*** Document excerpt

28 August 2011

Creativity in Every Home: What Can the Cultural Sector Learn from Dressmaking Blogs?

I finally finished and submitted my provocation paper the other day. Thank you so much to everyone who contributed their thoughts on the impact that sewing has had on your lives and what sewing blogs mean to you. A few people said they wanted to read the paper when it was finished, so here it is. As a reminder, the brief was to write a short piece to provoke thought and debate on the UK cultural sector and leadership. We were encouraged to write something personal...


Creativity in every home:
What can the cultural sector learn from dressmaking blogs?

"I found this world of sewing bloggers in June. Since that time, I have been happier and more excited about life than I have been in years." - Anna Christina

What does an authentically participatory cultural sector look like? This question has been playing on my mind throughout my Clore Fellowship. Over the past few years, arts organisations have been discussing how to remain relevant in an increasingly participatory society in which users or consumers are becoming producers. Web 2.0 and social media have been providing people with a platform to share their thoughts, interact with each other, and curate and distribute what they think is valuable, including things they have made themselves. Arts organisations, accustomed to being the experts, having expert curators and working with expert artists, are very aware of this shift in the cultural landscape and the implications for the traditional relationship between the arts and audiences. While there has been some outright resistance, many organisations have endeavoured to embrace the opportunity to encourage more active involvement from the public, to explore what a more bottom-up model would look like, testing out participatory performances and workshops, artworks involving public input solicited through online channels, and audience-led programming, for example.

******
*** Dataset records

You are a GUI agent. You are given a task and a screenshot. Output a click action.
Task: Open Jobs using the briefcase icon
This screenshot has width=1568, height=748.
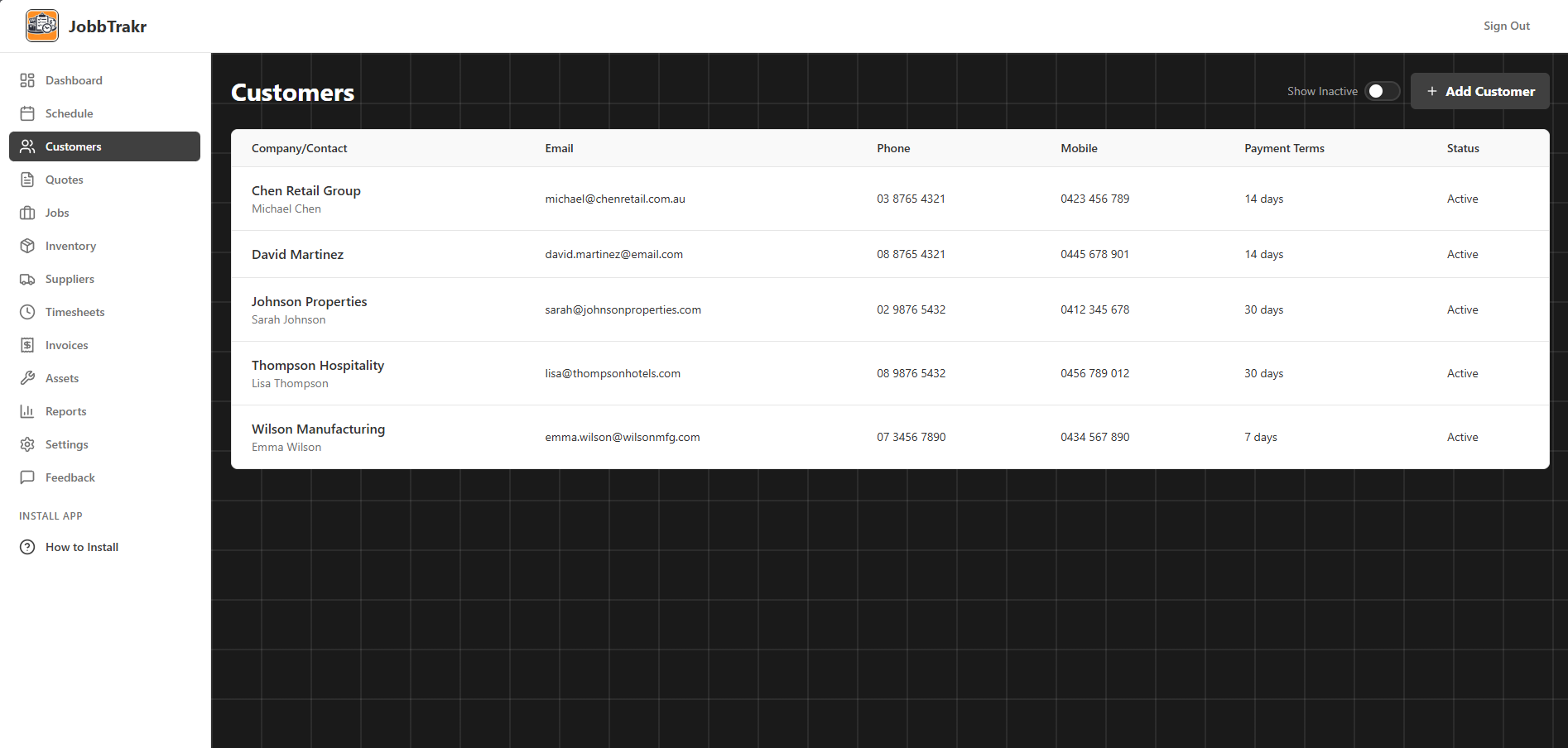pos(27,213)
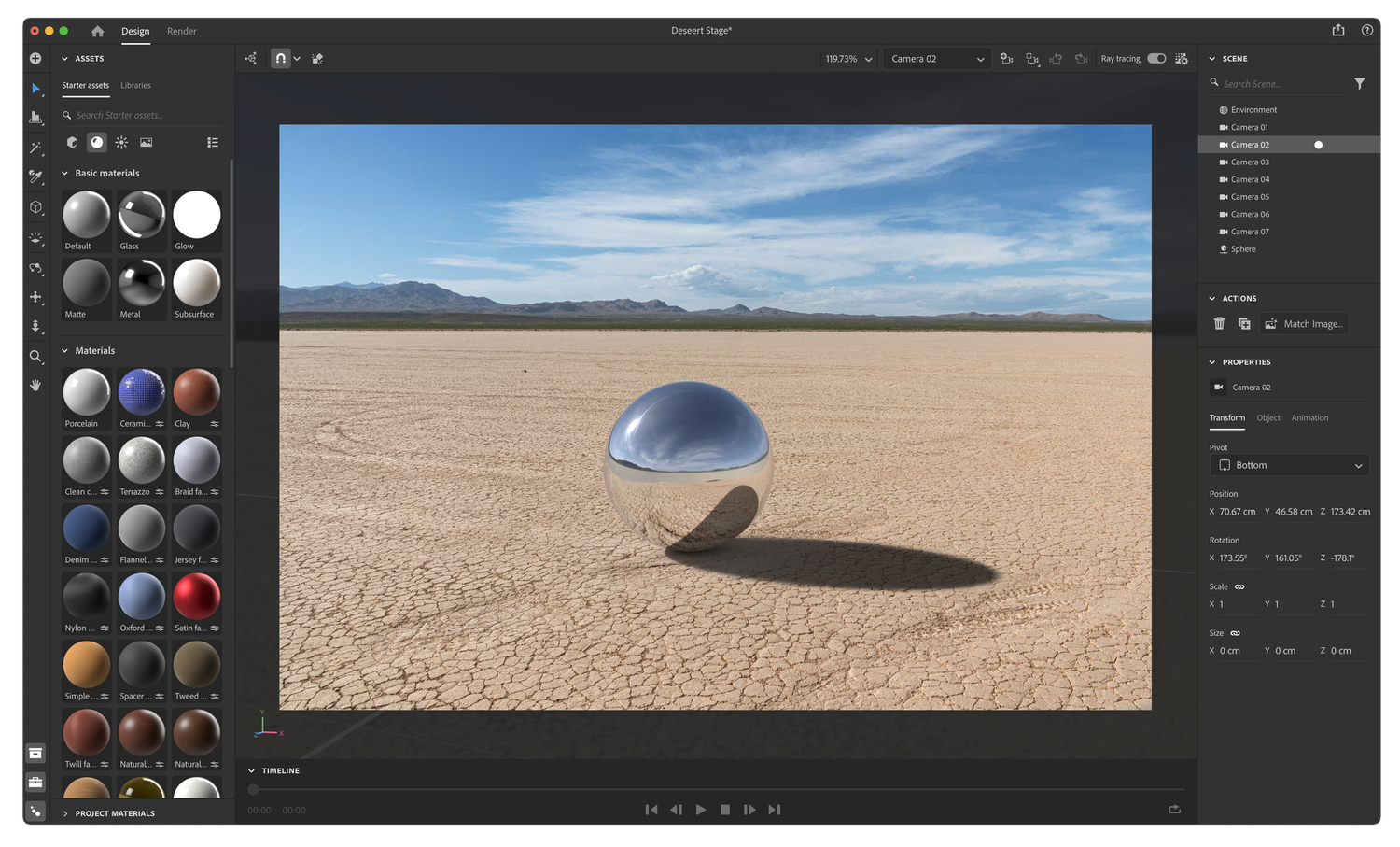Activate the Hand pan tool
This screenshot has width=1400, height=847.
pos(35,385)
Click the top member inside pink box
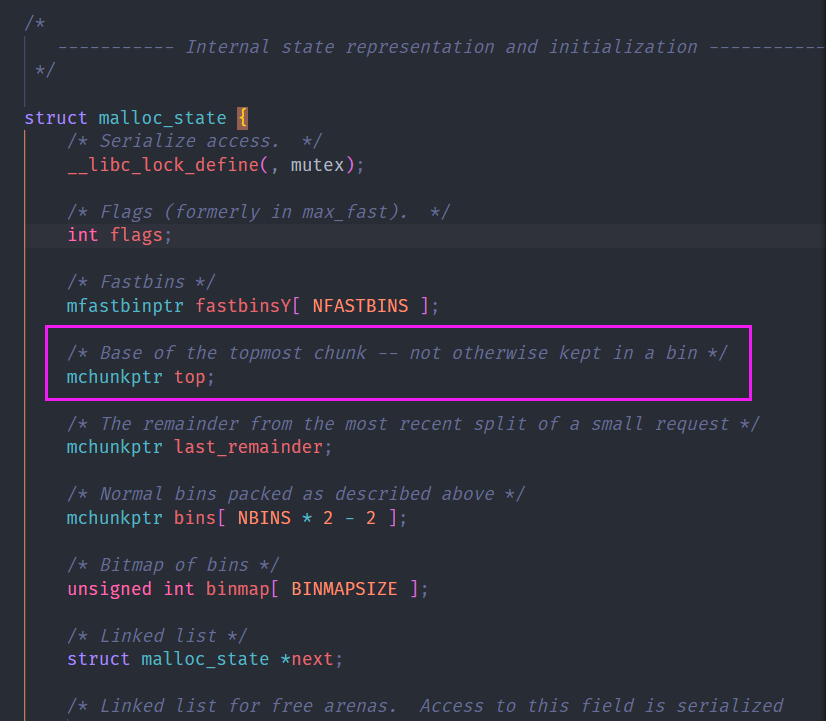 coord(192,377)
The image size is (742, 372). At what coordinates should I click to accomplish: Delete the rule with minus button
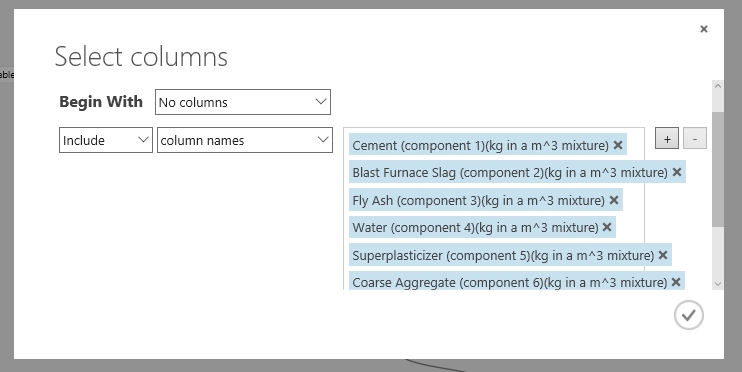point(695,138)
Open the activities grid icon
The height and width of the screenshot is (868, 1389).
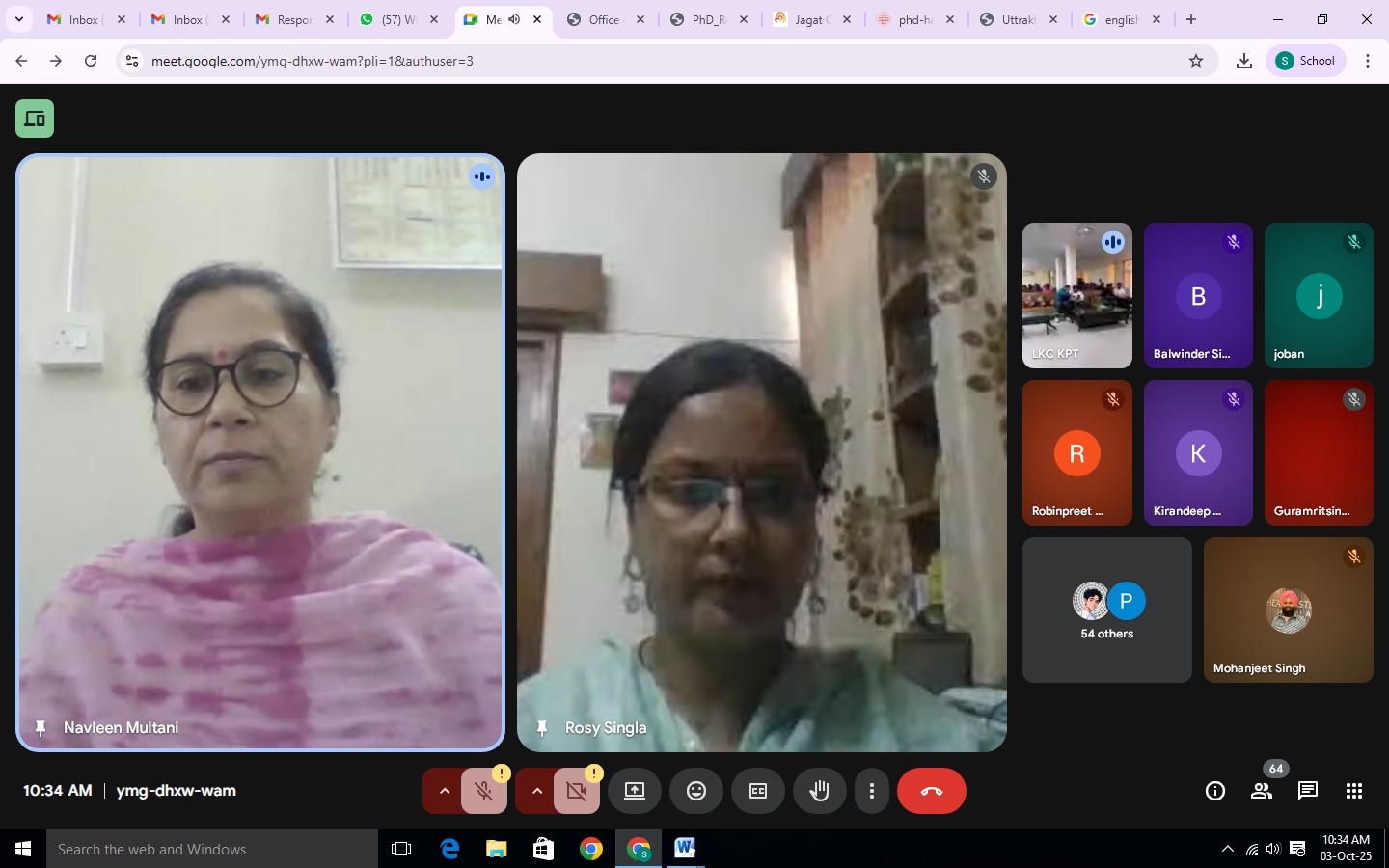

******

## Task list
1. In the dressmaking blogs post, what fellowship does the author mention being part of?
2. Update the dressmaking blogs post from "I finally finished" up to and including "write something personal...", replacing "provocation paper" with "think piece".
3. Condense the paragraph of the dressmaking blogs post that begins "What does an authentically participatory cultural sector look like?" into a short bulleted list that keeps its main facts.

## Answers provided
1. The Clore Fellowship.

2.
I finally finished and submitted my think piece the other day. Thank you so much to everyone who contributed their thoughts on the impact that sewing has had on your lives and what sewing blogs mean to you. A few people said they wanted to read the paper when it was finished, so here it is. As a reminder, the brief was to write a short piece to provoke thought and debate on the UK cultural sector and leadership. We were encouraged to write something personal...

3.
- The author has been considering what an authentically participatory cultural sector looks like throughout the Clore Fellowship.
- Arts organisations have been discussing how to stay relevant as users and consumers become producers.
- Web 2.0 and social media let people share thoughts, interact, and curate and distribute what they value, including things they have made.
- Arts organisations are used to being the experts and are aware that this shift affects their traditional relationship with audiences.
- Some organisations have resisted outright.
- Many organisations have tried to encourage more public involvement and explore bottom-up models, for example through:
  - participatory performances and workshops
  - artworks using public input gathered online
  - audience-led programming